*Provided entries*.
════

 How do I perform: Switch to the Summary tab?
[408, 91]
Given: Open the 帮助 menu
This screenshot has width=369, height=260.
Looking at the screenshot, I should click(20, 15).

════

*Directions for this task*.
Exactly the lines from the one holding "Given: Open the 帮助 menu" through the end of the records above are to be returned, and nothing else.

*Answer to this exercise*.
Given: Open the 帮助 menu
This screenshot has width=369, height=260.
Looking at the screenshot, I should click(20, 15).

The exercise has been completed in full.